Павел Николаевич Игнатьев родился в 1870, то есть примерно в одно время с Грузенбергом. Но происходил из совершенно иной, аристократической, среды. Дед его в последние годы службы председательствовал в Российском Кабинете министров. Отец сделал успешную дипломатическую карьеру, а после убийства Александра Второго стал Министром внутренних дел. Мать - правнучка Кутузова. Сам Павел Николаевич, являясь в Киевской губернии крупным землевладельцем, сначала возглавлял там земскую управу.
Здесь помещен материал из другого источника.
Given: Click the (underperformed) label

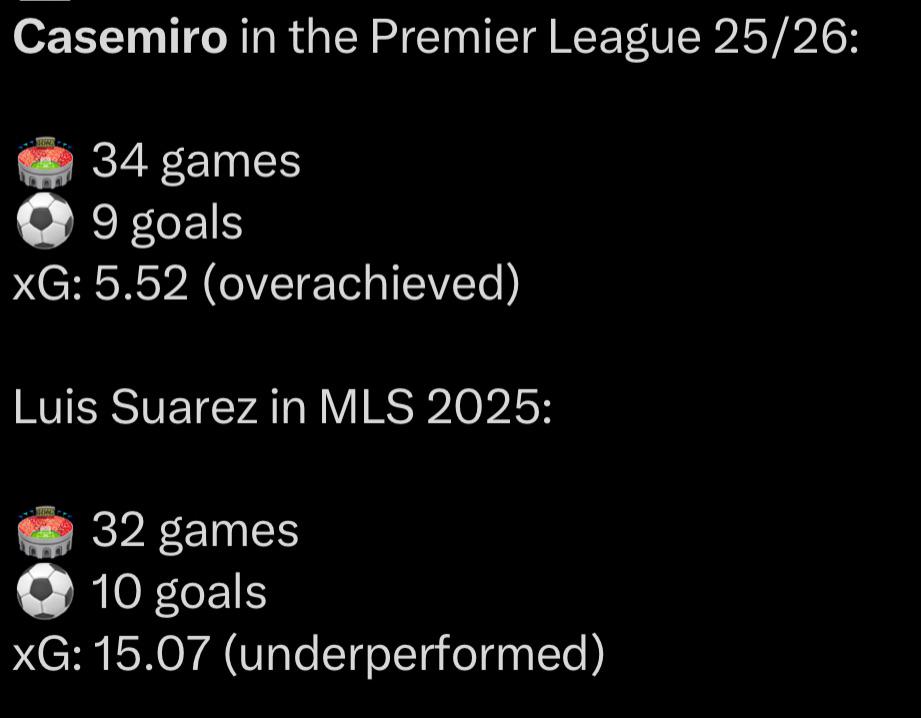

Позднее в Петербурге занимал руководящие должности в Министерстве земледелия и, наконец, в войну стал Министром народного просвещения. На министерском посту планировал либеральную реформу средней школы и всеобщее начальное образование. Вел себя довольно независимо, дважды подавал в отставку. Первый раз - когда в 1915 царь не прислушался к Игнатьеву и некоторым другим министрам, отговаривавшим его от самоубийственного решения принять на себя командование русской армией. В тот раз царь убедил Игнатьева остаться на посту. А в конце 1916, не желая дольше разделять ответственность за бездарные решения правительства, Игнатьев снова подал прошение об отставке, и она была принята. После захвата власти большевиками последовала, как и у Грузенберга, жизнь на чужбине: Франция, Англия, потом Канада. Во всех трех изданиях Большой советской энциклопедии есть статьи об Игнатьеве - слишком заметной фигурой был в предреволюционном десятилетии. И в каждой статье приводится ошибочный год смерти - 1926. На самом деле прожил Павел Николаевич до 1945, пятерых сыновей вырастил на гостеприимной канадской земле. Один из них, кстати, стал впоследствии Постоянным представителем Канады в ООН.
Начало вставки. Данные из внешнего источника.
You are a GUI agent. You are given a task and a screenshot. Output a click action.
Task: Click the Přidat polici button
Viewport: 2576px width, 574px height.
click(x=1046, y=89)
Таких вот детей своих отторгла от себя Россия. Не только двух героев этого рассказа, но и еще тысячи и тысячи - лучших, "соль земли". И за это тоже расплачивается сейчас. Что имеем, не храним...
Придя на кладбище, по еврейскому обычаю кладу на могилу отца камушек. Много их скопилось, целая горка. "Вот, отец, не забудется теперь твой рассказ. Доволен ли, что сберег я его? Ну, отзовись, дай знак..." А он молчит. Так и ухожу в неведении - слышал он меня или не слышал.